### ABOUT THIS TASK:
Apart from any images, the entries are to be output exactly.
· · · · · · ·
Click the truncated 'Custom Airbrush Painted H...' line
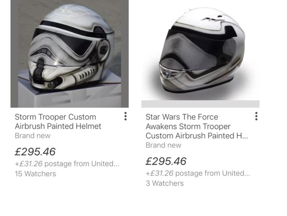 [196, 136]
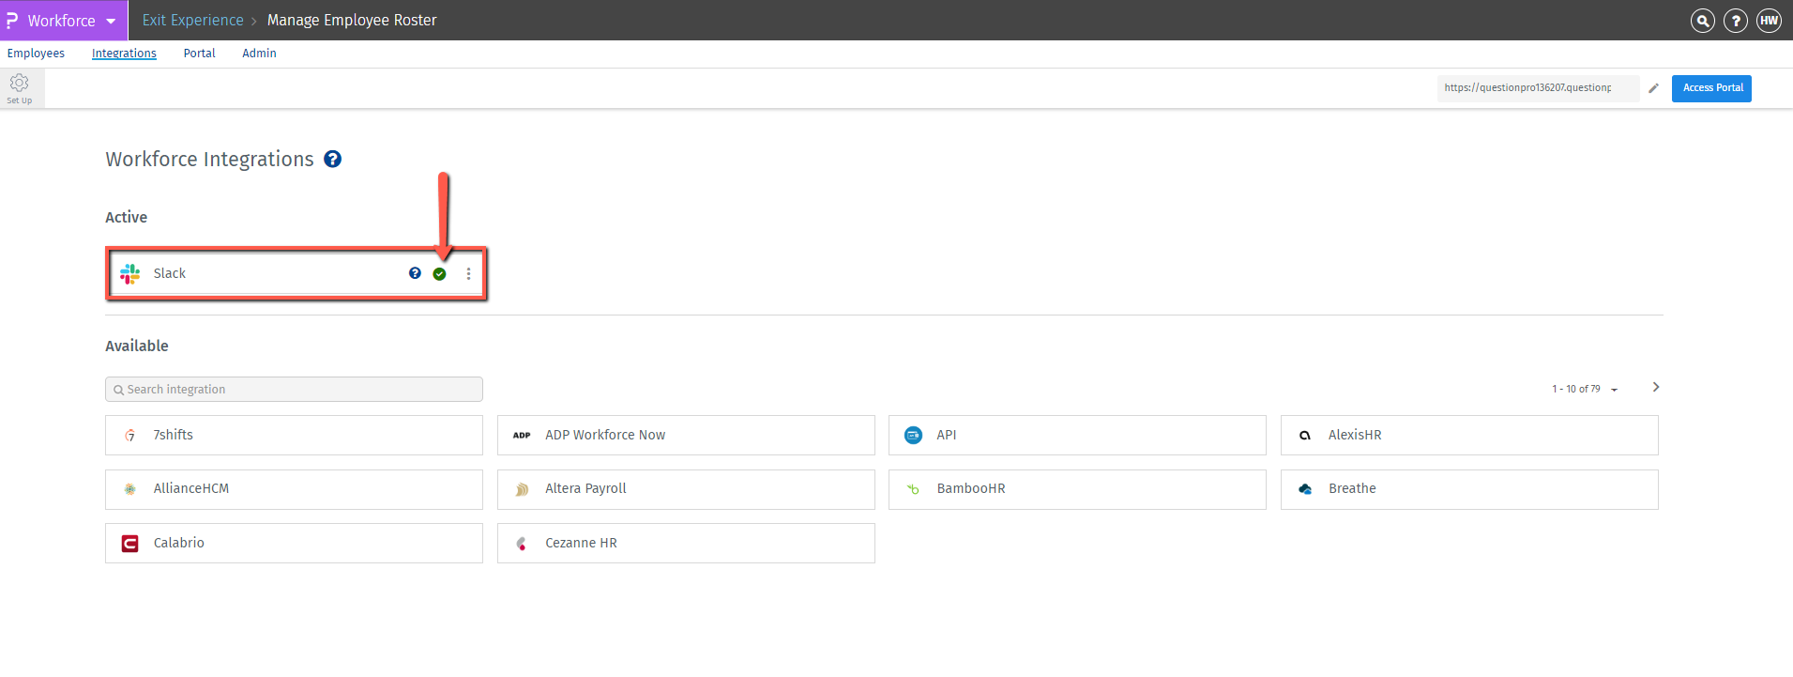Expand the Workforce product switcher dropdown
The image size is (1793, 677).
pyautogui.click(x=111, y=21)
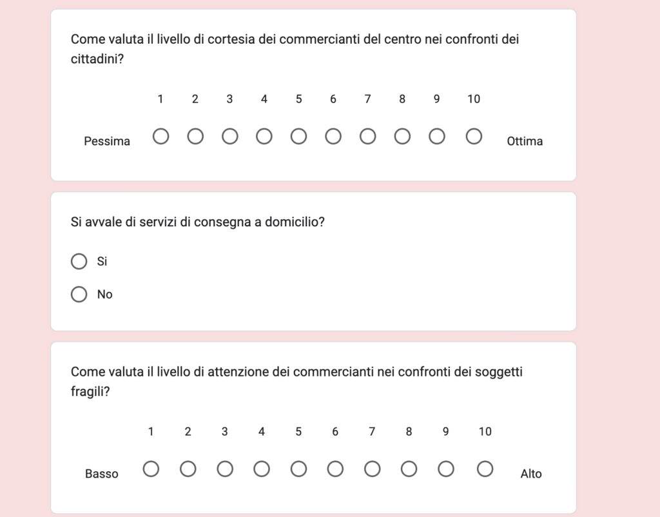The height and width of the screenshot is (517, 660).
Task: Pick rating 4 on the attenzione scale
Action: pos(262,469)
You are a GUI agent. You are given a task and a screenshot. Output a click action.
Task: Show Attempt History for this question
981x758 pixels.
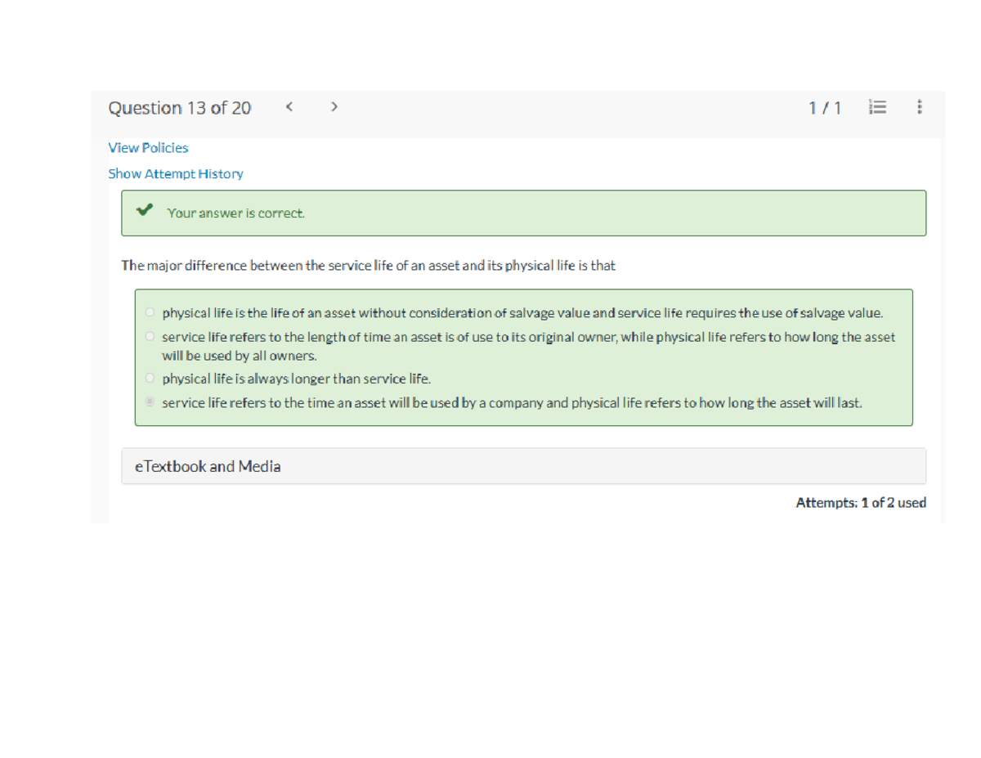(x=176, y=173)
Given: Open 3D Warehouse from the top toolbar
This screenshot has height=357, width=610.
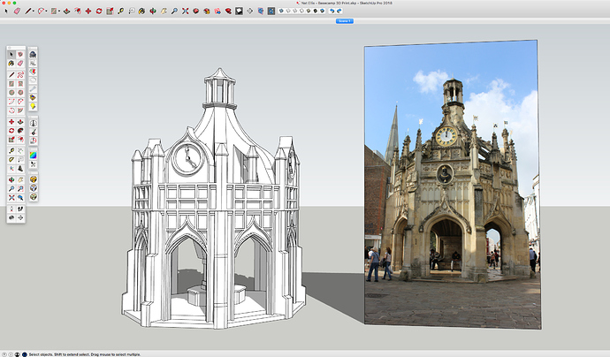Looking at the screenshot, I should pyautogui.click(x=195, y=11).
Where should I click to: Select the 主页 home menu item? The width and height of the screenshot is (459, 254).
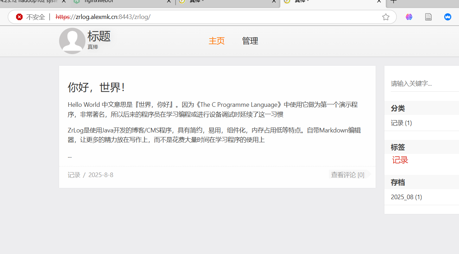[x=216, y=41]
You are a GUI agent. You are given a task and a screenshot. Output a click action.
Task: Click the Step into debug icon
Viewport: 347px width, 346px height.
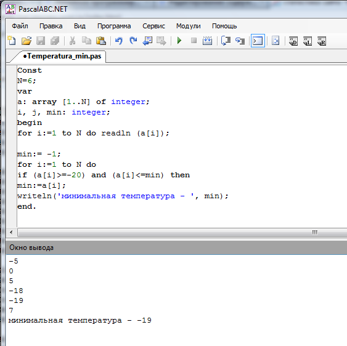tap(240, 41)
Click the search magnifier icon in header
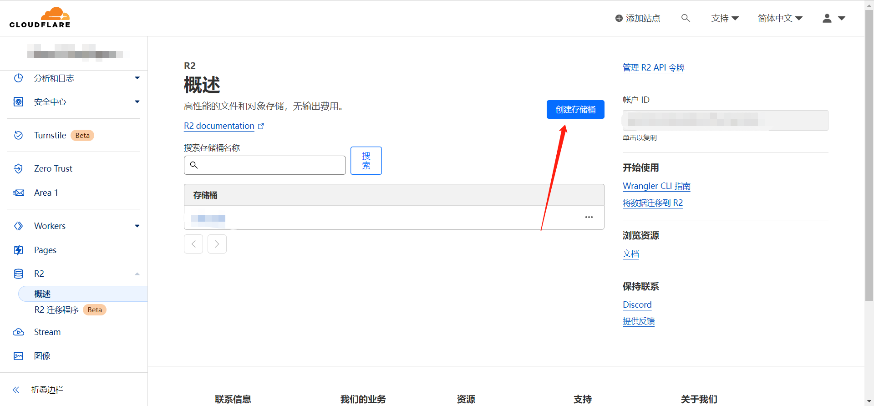874x406 pixels. 686,18
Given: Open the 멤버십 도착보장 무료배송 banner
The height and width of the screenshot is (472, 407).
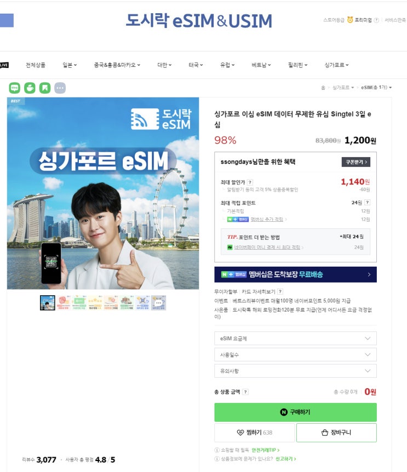Looking at the screenshot, I should click(295, 274).
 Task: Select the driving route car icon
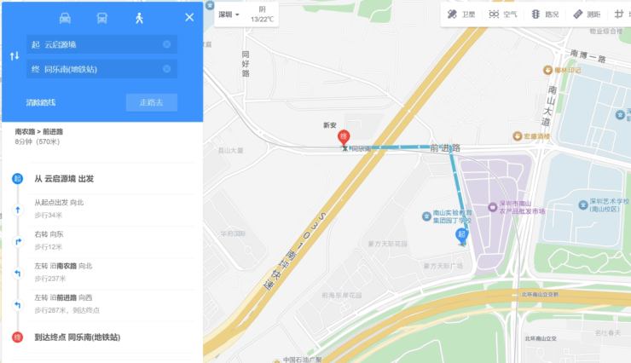(x=65, y=18)

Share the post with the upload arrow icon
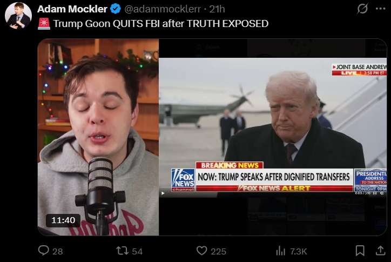381,251
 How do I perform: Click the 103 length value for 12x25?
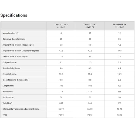point(120,86)
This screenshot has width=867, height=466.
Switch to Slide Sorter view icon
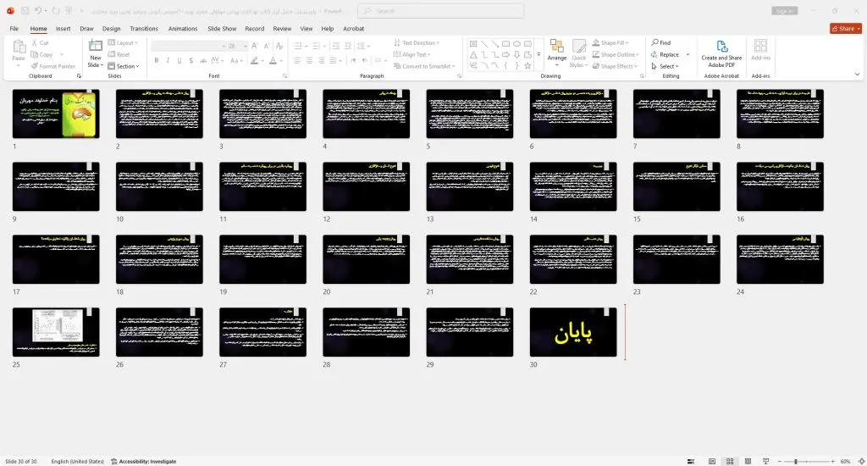[x=730, y=461]
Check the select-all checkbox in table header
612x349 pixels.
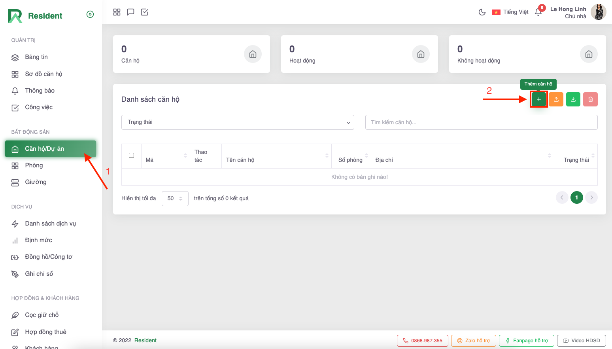click(x=131, y=156)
· · · · · · ·
### ANSWER TO THE EXERCISE:
Click the truncated 'Custom Airbrush Painted H...' line
 [196, 136]
Expand the Workforce product switcher dropdown
The image size is (1793, 677).
pyautogui.click(x=111, y=21)
The height and width of the screenshot is (517, 660).
Task: Pick rating 4 on the attenzione scale
Action: pos(262,469)
You are a GUI agent. You are given a task and a screenshot. Output a click action.
Task: Show Attempt History for this question
981x758 pixels.
(x=176, y=173)
Given: Open 3D Warehouse from the top toolbar
This screenshot has height=357, width=610.
Looking at the screenshot, I should pyautogui.click(x=195, y=11).
Where should I click to: Select the 主页 home menu item? The width and height of the screenshot is (459, 254).
[x=216, y=41]
You are a GUI agent. You are given a task and a screenshot. Output a click action.
Task: Click the Step into debug icon
Viewport: 347px width, 346px height.
tap(240, 41)
Click the search magnifier icon in header
874x406 pixels. 686,18
Given: Open the 멤버십 도착보장 무료배송 banner
The height and width of the screenshot is (472, 407).
Looking at the screenshot, I should click(295, 274).
 Task: Select the driving route car icon
(x=65, y=18)

Share the post with the upload arrow icon
381,251
 How do I perform: Click the 103 length value for 12x25?
point(120,86)
This screenshot has width=867, height=466.
Switch to Slide Sorter view icon
[x=730, y=461]
Check the select-all checkbox in table header
612x349 pixels.
click(x=131, y=156)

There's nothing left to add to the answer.